# start of Material shown

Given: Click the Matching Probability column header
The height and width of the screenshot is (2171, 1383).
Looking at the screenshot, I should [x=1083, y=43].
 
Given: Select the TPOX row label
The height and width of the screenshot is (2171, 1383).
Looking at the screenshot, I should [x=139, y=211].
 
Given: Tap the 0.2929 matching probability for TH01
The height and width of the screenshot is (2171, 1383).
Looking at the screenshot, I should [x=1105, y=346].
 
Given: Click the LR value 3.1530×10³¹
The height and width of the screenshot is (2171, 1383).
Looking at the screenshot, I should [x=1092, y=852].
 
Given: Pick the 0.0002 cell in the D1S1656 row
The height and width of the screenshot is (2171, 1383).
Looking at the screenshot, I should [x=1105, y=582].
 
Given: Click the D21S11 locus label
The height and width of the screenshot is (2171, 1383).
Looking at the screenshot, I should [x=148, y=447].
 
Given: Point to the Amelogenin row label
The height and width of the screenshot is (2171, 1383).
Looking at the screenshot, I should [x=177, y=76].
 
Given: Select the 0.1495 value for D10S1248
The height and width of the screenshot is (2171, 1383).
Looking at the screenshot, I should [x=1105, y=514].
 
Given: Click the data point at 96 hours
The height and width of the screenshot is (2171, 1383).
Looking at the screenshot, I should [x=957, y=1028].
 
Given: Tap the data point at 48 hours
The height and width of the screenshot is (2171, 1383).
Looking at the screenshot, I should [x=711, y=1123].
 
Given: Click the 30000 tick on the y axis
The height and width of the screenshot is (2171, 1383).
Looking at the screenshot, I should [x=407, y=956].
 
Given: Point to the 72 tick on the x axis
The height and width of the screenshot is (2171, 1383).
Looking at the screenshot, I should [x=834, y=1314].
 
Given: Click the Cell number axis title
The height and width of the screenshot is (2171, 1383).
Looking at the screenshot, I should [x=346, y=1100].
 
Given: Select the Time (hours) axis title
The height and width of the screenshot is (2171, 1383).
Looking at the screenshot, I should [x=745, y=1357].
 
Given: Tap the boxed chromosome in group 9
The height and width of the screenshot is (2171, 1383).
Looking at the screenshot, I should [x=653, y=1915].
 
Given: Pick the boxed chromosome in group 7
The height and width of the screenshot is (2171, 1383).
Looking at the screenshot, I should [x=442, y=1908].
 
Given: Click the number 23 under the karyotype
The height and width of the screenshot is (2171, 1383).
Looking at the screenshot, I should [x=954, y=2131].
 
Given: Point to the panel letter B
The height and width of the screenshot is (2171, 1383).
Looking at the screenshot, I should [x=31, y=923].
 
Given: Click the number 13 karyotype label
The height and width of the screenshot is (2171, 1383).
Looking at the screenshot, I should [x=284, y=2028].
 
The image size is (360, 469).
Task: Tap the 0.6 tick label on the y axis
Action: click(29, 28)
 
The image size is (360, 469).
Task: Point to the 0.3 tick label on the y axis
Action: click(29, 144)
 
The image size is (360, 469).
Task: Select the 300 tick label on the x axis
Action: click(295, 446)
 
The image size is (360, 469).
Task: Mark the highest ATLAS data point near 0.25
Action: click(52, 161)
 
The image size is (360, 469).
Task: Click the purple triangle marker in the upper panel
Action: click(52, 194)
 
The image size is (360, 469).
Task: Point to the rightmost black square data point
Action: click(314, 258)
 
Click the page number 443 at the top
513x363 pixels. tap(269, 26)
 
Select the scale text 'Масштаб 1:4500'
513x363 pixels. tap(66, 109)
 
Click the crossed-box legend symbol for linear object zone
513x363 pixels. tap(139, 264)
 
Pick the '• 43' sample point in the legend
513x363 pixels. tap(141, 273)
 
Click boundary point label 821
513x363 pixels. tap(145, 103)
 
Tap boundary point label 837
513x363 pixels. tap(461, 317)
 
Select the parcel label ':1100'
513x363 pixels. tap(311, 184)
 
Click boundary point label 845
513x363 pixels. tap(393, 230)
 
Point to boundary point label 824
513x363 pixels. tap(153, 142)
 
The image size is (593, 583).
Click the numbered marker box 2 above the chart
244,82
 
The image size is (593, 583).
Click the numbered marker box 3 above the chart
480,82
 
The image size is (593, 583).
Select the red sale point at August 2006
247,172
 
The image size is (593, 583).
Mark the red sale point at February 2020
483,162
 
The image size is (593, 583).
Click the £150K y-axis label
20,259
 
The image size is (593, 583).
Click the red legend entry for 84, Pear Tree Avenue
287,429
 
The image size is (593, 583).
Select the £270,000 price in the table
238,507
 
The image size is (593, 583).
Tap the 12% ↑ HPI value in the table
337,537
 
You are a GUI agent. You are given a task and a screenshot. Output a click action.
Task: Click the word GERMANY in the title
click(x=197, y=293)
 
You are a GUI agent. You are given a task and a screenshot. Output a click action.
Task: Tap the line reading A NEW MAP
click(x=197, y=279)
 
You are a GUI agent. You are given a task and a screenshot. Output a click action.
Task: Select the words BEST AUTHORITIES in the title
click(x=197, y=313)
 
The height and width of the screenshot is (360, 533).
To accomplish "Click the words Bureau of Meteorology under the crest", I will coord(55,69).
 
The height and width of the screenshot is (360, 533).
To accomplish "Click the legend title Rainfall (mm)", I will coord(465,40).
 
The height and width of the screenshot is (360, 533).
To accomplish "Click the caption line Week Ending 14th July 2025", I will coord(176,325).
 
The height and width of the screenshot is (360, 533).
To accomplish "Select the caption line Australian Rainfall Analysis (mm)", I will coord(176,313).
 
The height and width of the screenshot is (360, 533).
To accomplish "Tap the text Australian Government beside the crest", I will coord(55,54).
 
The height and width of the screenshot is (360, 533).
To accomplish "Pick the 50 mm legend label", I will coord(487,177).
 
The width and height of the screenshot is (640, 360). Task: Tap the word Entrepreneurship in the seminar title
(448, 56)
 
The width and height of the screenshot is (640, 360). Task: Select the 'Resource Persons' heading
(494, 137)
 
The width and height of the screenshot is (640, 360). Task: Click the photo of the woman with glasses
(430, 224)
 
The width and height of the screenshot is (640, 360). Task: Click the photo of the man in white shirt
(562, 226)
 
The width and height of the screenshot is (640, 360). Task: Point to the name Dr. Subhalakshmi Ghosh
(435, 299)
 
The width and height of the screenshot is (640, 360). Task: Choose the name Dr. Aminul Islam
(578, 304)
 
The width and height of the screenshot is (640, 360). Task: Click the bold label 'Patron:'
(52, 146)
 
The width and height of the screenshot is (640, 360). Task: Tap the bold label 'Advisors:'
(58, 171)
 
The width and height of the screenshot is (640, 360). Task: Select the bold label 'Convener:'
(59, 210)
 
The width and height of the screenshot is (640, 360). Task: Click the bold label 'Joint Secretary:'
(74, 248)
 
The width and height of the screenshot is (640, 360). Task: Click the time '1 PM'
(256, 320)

# end of Material shown

• Task description
Rewrite the listing from its first line through the line with "Given: Click the D21S11 locus label", replacing every "screenshot" with "screen capture" and leaving all else unchanged.

• Output for this task
Given: Click the Matching Probability column header
The height and width of the screen capture is (2171, 1383).
Looking at the screen capture, I should [x=1083, y=43].
 
Given: Select the TPOX row label
The height and width of the screen capture is (2171, 1383).
Looking at the screen capture, I should [x=139, y=211].
 
Given: Tap the 0.2929 matching probability for TH01
The height and width of the screen capture is (2171, 1383).
Looking at the screen capture, I should [x=1105, y=346].
 
Given: Click the LR value 3.1530×10³¹
The height and width of the screen capture is (2171, 1383).
Looking at the screen capture, I should [x=1092, y=852].
 
Given: Pick the 0.0002 cell in the D1S1656 row
The height and width of the screen capture is (2171, 1383).
Looking at the screen capture, I should [x=1105, y=582].
 
Given: Click the D21S11 locus label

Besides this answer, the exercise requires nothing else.